Most organizations have invested heavily in security products over the past decade. The assumption embedded in that spending is that more tools equal better protection. Tim Nan, CEO of digiDations, says that assumption is the most persistent misconception he encounters when working with security leaders across industries.
“Adversaries don’t operate on averages,” Nan says. “They only need one path that works. The issue isn’t whether your defenses work most of the time. It’s whether they ever fail in a way that can be chained into a real attack.”
Defenses can perform well across most scenarios and still carry gaps under specific conditions that can be chained into a working attack. Even in mature environments, those gaps exist.
Speed and volume are exceeding what manual methods can cover
Two converging trends are making the case for continuous validation more urgent. The first is attacker speed. According to the CrowdStrike 2026 Global Threat Report, the median breakout time for adversaries moving laterally after gaining initial access dropped from 98 minutes in 2021 to 29 minutes in 2025. Detection has to keep up with that compression or the window for response disappears before analysts can act.
The second trend is volume. The Forum of Incident Response and Security Teams (FIRST) has projected more than 160 new CVEs per day. At that rate, manual or periodic testing cannot cover the range of attack scenarios organizations need to assess.
“Periodic testing gives you a moment-in-time view,” Nan says. “Both your environment and attacker behavior change constantly, so those results can become outdated very quickly.”
From snapshot to signal
digiDations built its ATLAS platform to address that gap. The platform runs continuous adversary simulations mapped to the MITRE ATT&CK framework and the Cyber Kill Chain, and it measures control effectiveness, detection gaps, and the impact of configuration changes over time. Its library covers more than 24,000 tactics, techniques, and procedures, more than 5,000 detection rules, and more than 800 threat groups, with updates driven by AI analysis and expert review.

ATLAS dashboard
The shift continuous validation enables is one from asking “Did we detect this?” to asking “Did we detect and respond fast enough, across enough scenarios, to prevent real impact?” That reframing connects validation output to response quality, not just coverage.
Training the SOC alongside testing the infrastructure
“Continuous validation turns security into an ongoing training environment,” Nan says. “Every validation cycle doubles as a live-fire drill for the SOC. Teams are repeatedly experiencing how attacks unfold in their own environment.”
This exposure builds pattern recognition over time. Analysts learn how threats move across systems and develop faster response instincts. The process also creates a feedback loop. When response breaks down, teams can see where, refine their playbooks, and validate those improvements in the next cycle.
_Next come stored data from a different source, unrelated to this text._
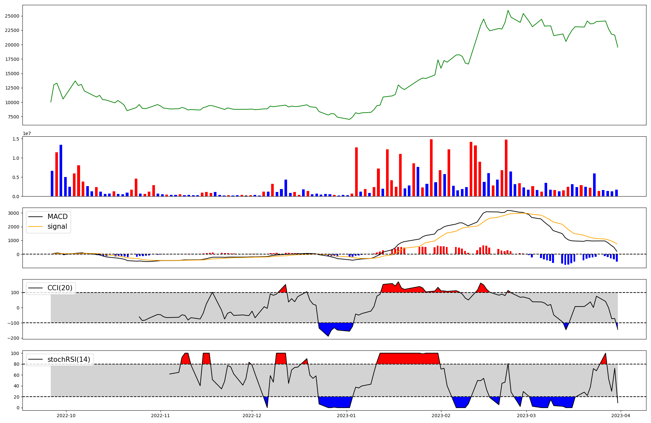Select the 2022-12 date tick label
The image size is (651, 423).
click(252, 416)
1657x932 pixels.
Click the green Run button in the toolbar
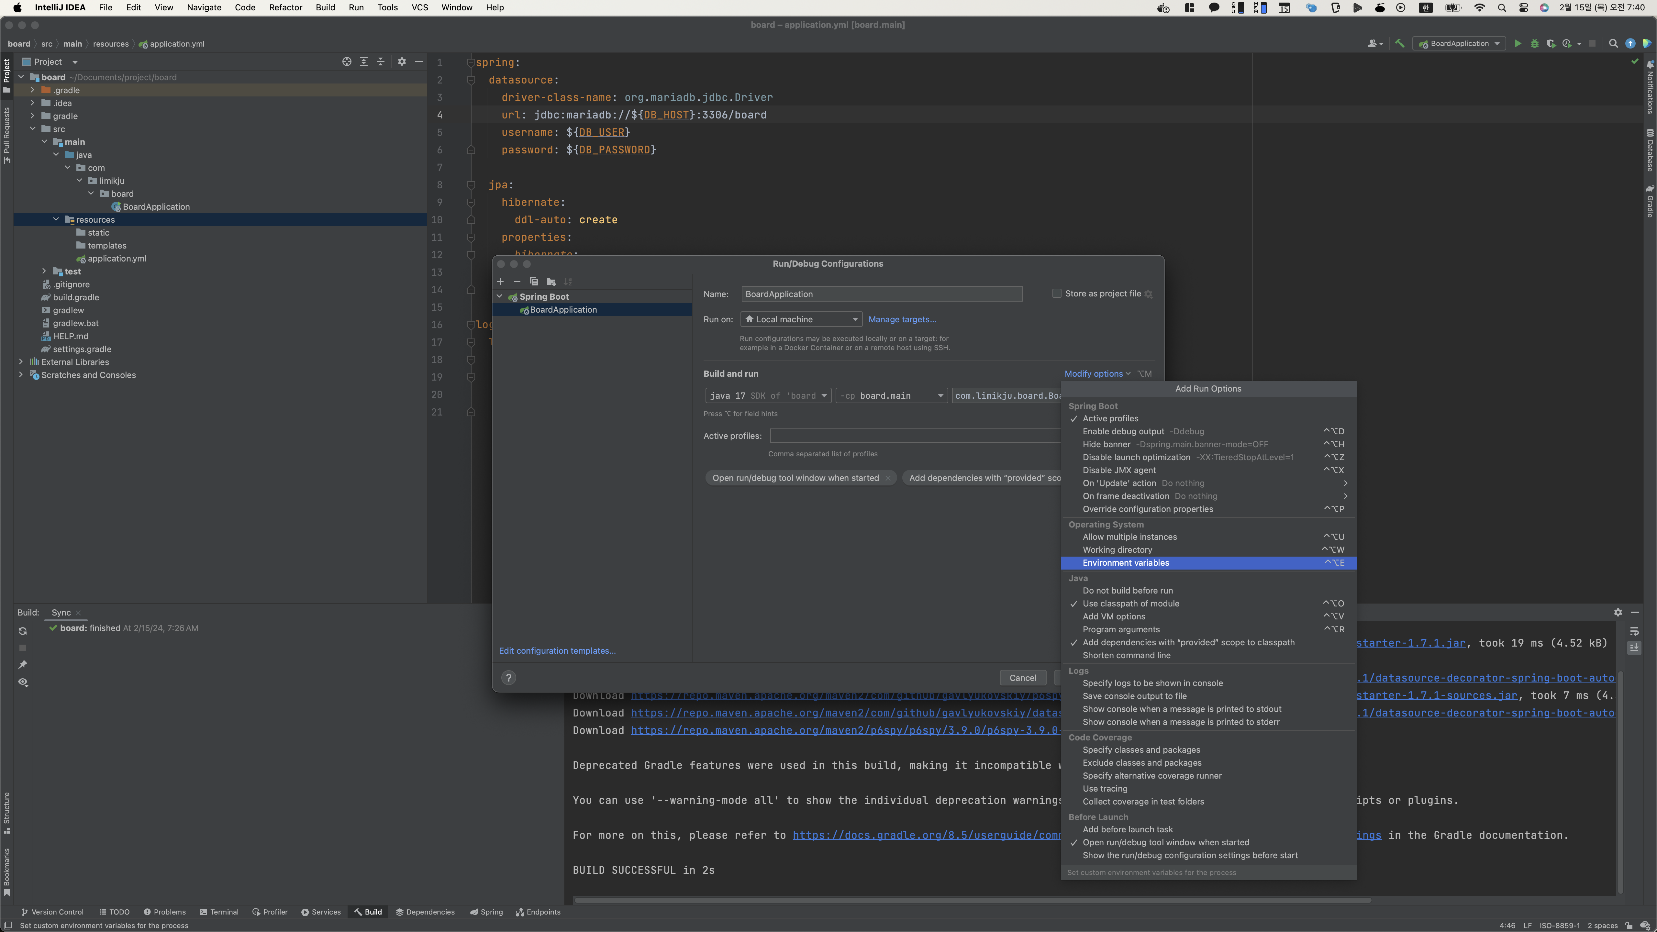pos(1517,44)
ATLAS includes TARA AI, which provides real-time payload analysis, detection recommendations, and remediation guidance to accelerate that learning and reduce investigation time.
AI on both sides of the equation
The pressure on validation is increasing on another front. AI is being used by attackers to generate evasive payloads, automate reconnaissance, and accelerate exploit development. Defenders are deploying AI for detection and triage. The gap between the two depends on which side can iterate faster.
Nan says validation has to evolve at the same speed. digiDations is incorporating AI-driven evasion techniques into its simulations so that organizations are tested against attack behavior that reflects current attacker capabilities.
“We’re working toward systems that incorporate human cognitive functions such as reasoning, adaptation, and decision-making into the validation process,” Nan says. “The goal is not just automation, but intelligent validation that thinks and evolves like an attacker.”
A practical starting point
For CISOs still relying on periodic assessments, Nan offers a direct recommendation: shift from reactive to proactive defense by introducing ongoing, controlled attack simulations that measure how controls and teams perform against real-world behavior.
“Stop asking whether you think you are secure,” Nan says. “Start asking whether you can prove your defenses work right now.”